Saved data entries:
____________
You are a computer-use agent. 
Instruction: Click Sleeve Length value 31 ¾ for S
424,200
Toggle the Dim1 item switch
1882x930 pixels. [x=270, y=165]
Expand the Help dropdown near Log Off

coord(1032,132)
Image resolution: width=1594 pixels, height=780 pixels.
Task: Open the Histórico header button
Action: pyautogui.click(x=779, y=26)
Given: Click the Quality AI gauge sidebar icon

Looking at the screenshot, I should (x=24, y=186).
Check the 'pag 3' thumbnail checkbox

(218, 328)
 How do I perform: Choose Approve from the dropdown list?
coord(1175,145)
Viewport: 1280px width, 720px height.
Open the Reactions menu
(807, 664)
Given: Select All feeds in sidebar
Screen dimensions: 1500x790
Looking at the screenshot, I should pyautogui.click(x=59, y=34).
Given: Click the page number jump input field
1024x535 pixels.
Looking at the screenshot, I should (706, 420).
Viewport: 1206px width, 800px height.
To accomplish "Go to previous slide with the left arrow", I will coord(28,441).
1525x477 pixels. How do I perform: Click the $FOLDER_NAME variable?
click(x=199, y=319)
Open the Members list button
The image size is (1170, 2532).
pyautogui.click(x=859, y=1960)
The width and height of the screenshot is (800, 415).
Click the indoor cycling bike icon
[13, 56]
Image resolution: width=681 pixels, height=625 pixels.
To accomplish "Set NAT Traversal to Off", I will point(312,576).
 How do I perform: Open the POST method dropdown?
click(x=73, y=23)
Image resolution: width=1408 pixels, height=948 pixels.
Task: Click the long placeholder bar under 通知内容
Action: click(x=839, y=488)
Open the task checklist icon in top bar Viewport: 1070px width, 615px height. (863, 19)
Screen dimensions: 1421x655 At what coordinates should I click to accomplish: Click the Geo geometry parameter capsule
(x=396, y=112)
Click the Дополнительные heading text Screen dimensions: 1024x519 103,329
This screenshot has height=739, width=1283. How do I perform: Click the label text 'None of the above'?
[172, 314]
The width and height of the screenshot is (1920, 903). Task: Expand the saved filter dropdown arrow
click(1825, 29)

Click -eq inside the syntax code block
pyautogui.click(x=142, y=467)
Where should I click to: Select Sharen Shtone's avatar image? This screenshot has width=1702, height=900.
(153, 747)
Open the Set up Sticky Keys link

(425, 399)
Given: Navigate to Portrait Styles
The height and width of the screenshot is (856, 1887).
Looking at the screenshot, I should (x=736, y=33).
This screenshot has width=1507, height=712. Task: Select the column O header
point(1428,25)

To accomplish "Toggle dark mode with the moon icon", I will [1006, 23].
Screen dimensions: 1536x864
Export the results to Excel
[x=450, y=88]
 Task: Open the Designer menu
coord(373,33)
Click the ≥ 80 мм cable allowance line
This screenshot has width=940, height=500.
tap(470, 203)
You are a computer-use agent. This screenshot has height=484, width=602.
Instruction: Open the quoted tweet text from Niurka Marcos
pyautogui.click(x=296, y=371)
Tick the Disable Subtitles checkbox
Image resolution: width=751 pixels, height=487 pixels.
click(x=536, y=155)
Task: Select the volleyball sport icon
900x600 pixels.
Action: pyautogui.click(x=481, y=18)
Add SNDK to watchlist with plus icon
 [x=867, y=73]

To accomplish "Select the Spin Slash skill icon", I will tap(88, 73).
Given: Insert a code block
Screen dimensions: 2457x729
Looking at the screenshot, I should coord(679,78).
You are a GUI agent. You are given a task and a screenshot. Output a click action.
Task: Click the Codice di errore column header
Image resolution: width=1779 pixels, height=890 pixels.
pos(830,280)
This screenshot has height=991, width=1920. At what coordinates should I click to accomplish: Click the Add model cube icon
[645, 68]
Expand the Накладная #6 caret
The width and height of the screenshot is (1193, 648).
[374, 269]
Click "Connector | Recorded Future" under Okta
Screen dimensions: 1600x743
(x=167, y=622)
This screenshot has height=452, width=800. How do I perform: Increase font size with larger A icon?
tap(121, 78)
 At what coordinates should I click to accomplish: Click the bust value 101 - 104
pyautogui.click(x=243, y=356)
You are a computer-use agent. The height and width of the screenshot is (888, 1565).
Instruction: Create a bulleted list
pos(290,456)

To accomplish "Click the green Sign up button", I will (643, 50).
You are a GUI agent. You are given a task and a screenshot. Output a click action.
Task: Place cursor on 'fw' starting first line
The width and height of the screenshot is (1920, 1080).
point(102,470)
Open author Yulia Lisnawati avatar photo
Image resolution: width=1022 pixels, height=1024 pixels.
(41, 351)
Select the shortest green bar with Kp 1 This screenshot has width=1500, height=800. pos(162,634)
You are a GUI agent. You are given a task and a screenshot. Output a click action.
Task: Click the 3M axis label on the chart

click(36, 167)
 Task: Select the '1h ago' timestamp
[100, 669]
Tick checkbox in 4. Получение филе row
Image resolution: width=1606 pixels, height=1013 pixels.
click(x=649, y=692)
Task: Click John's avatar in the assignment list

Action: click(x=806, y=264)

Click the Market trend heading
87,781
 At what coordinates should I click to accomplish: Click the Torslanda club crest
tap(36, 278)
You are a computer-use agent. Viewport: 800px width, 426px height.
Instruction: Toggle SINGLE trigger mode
____________
Exercise: Could you write out exactly the lines above, starting at the first one and ending with the line that has "Viewport: 1280px width, 720px height."?

Written response:
You are a computer-use agent. 
Instruction: Click Sleeve Length value 31 ¾ for S
424,200
Toggle the Dim1 item switch
1882x930 pixels. [x=270, y=165]
Expand the Help dropdown near Log Off

coord(1032,132)
Image resolution: width=1594 pixels, height=780 pixels.
Task: Open the Histórico header button
Action: pyautogui.click(x=779, y=26)
Given: Click the Quality AI gauge sidebar icon

Looking at the screenshot, I should (x=24, y=186).
Check the 'pag 3' thumbnail checkbox

(218, 328)
 How do I perform: Choose Approve from the dropdown list?
coord(1175,145)
Viewport: 1280px width, 720px height.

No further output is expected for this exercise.